## Excerpted text
Born in 2009, the Auckland Fringe Festival is an open access performing and visual arts festival. The annual three-week stint enables creative minds from around the country to present their work in an artistic environment where anything goes; as well as giving locals access to an intensified period of weird and wonderful arty experiences.
This year's Fringe officially kicks off on February 9 and will run until March 1 with an eclectic range of events taking over every nook and cranny across the city. Think: theatres, streets, parks, plazas, churches, halls, kitchens, lofts, basements, vaults, galleries, rooftops and silos.
Attendees can expect everything from: an interactive pavement whale stranding, a bachelesbian sex education lesson, a guided tour around 1980s Ponsonby, among plenty of other things. See the full schedule here.
The latest work from acclaimed writer Victor Roger (Black Faggot, At The Wake) follows the true story of Shalimar Seiuli, a Samoan fa’afafine prostitute who was picked up by comedian Eddie Murphy on Santa Monica Boulevard in 1997. After a media storm and a quick rise to fame, Seiuli was found dead one year later. The Girl on a Corner follows Shalimar as she tells her story and offer some variations on what may or may not have happened.
For the latest work from playwrights Tessa Mitchell, Stephen Bain and Dave Fane, audience members will be transported (by a free bus) back to Ponsonby in the year 1983. Wearing wireless headphones, the audience will be led by performers who weave true stories and real time drama of the neighbourhood before house prices shot through the roof and fashionable bars were on every corner. All set to a pulsing ‘80s soundtrack. Seats are limited.
Now 18, Suri Cruise and Shiloh Jolie-Pitt, the offspring of Tom Cruise/Katie Holmes and Brad Pitt/Angelina Jolie are set to reveal how challenging it really is to grow up under the spotlight. Together alongside a host of characters, Suri and Shiloh set out to warn New Zealanders of the dangerous path we tread towards losing our privacy, our grasp on reality and our Chanel VIP customer card. The fast-paced show, written and performed by comedic duo Phoebe Borwick and Susannah Smith-Roy, made its debut to rave reviews at Wellington and Christchurch Fringe Festivals.
With their new work, the alumni of the youth poetry slam collective Rising Voices, are aiming to challenge the perception of street poetry. Drawing from their diverse backgrounds, the performers will fuse their words with dance, theatre, music, movement, props and video over three nights. There are no judges or rules. The crew will also present a special line-up for Pride Festival on February 13.
Kyle is happy with his life as a male escort until the day he is hired by a closeted premiership football player and falls in love. Based around the stigma of homosexuality in sport, the one man show follows the relationship in a country where not one of the 5000 professional players are out. Also appearing as part of the Pride Festival, the show comes to Auckland direct from the UK where it played out to sell-out audiences and picked up awards like the Equity Vicky Allan Memorial Award for Best Show and Best Actor.

## Problems
- 1) Answer these from the Auckland Fringe article:
(a) In what year was the Auckland Fringe Festival born?
(b) To what year are audience members transported back in Ponsonby?
(c) How many professional players does the football show say are in the country, none of them out?
- 2) Quote the Auckland Fringe article between "Now 18, Suri" and "Christchurch Fringe Festivals.", inclusive.
The listing has no connection to the Auckland Fringe article.

## Dataset
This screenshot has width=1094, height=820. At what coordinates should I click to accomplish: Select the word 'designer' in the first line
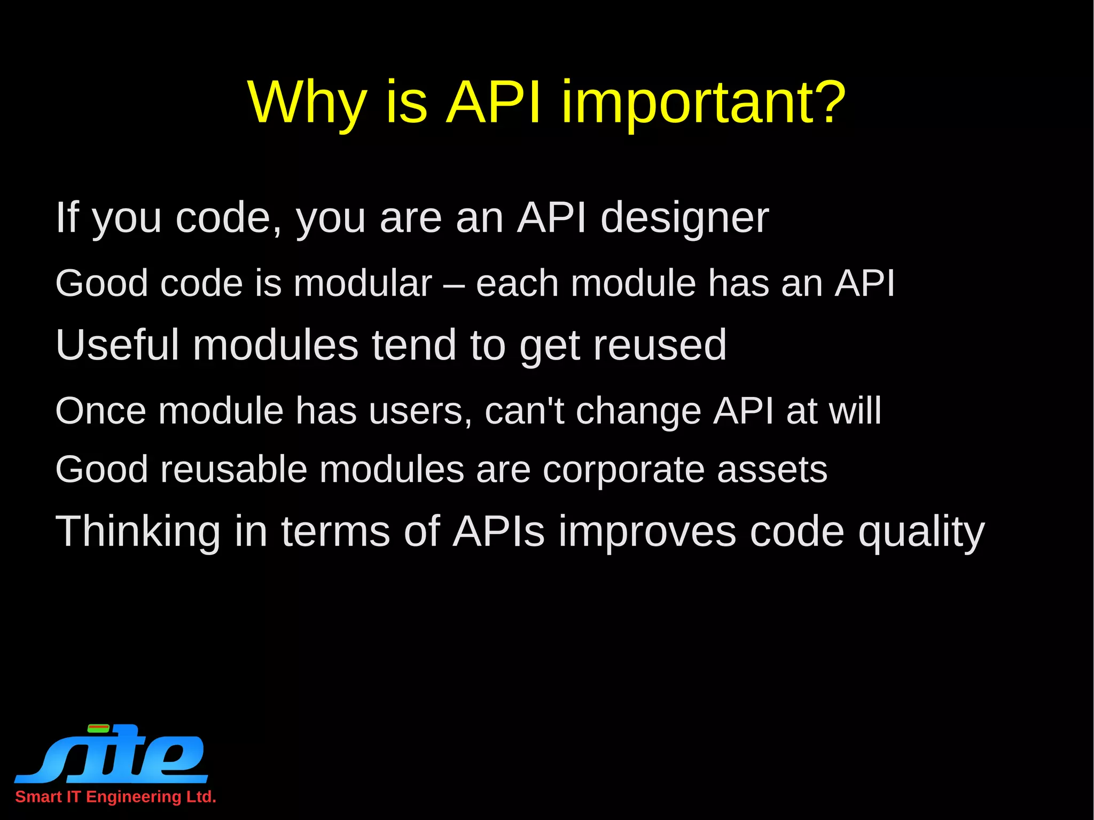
---
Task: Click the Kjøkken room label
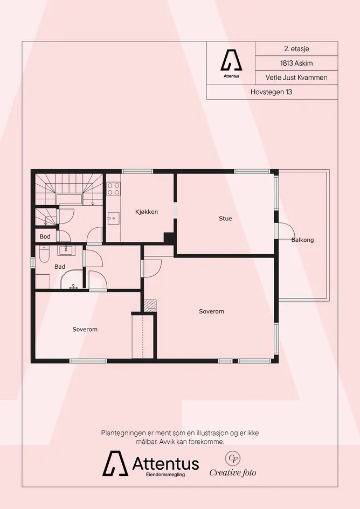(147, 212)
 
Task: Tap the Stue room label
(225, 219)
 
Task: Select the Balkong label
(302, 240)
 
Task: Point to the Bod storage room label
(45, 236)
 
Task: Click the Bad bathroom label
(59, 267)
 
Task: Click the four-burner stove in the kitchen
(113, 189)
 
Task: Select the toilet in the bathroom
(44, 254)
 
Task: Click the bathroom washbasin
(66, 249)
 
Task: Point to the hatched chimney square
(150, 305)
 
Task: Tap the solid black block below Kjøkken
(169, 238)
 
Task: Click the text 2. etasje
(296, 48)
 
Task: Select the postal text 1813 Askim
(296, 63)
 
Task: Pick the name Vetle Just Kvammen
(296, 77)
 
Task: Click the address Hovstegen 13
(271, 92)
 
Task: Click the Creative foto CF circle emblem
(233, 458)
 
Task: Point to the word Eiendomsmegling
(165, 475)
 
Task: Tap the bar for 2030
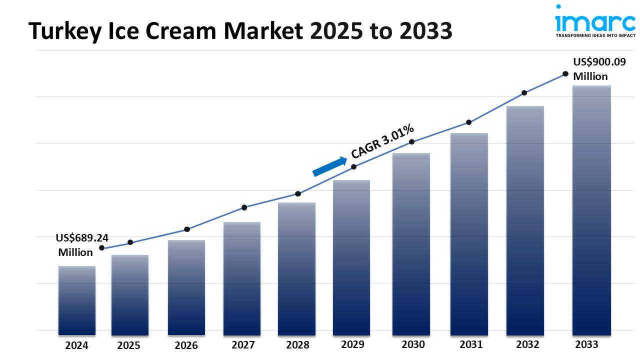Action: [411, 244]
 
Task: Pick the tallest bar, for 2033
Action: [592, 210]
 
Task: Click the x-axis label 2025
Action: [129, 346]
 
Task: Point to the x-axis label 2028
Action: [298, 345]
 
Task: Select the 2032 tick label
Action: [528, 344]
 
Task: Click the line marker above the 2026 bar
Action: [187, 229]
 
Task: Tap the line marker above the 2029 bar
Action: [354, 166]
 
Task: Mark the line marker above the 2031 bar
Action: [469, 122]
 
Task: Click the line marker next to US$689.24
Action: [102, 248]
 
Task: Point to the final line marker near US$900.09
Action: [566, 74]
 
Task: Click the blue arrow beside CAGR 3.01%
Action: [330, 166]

## The responses
- 1)
(a) 2009
(b) 1983
(c) 5000

- 2)
Now 18, Suri Cruise and Shiloh Jolie-Pitt, the offspring of Tom Cruise/Katie Holmes and Brad Pitt/Angelina Jolie are set to reveal how challenging it really is to grow up under the spotlight. Together alongside a host of characters, Suri and Shiloh set out to warn New Zealanders of the dangerous path we tread towards losing our privacy, our grasp on reality and our Chanel VIP customer card. The fast-paced show, written and performed by comedic duo Phoebe Borwick and Susannah Smith-Roy, made its debut to rave reviews at Wellington and Christchurch Fringe Festivals.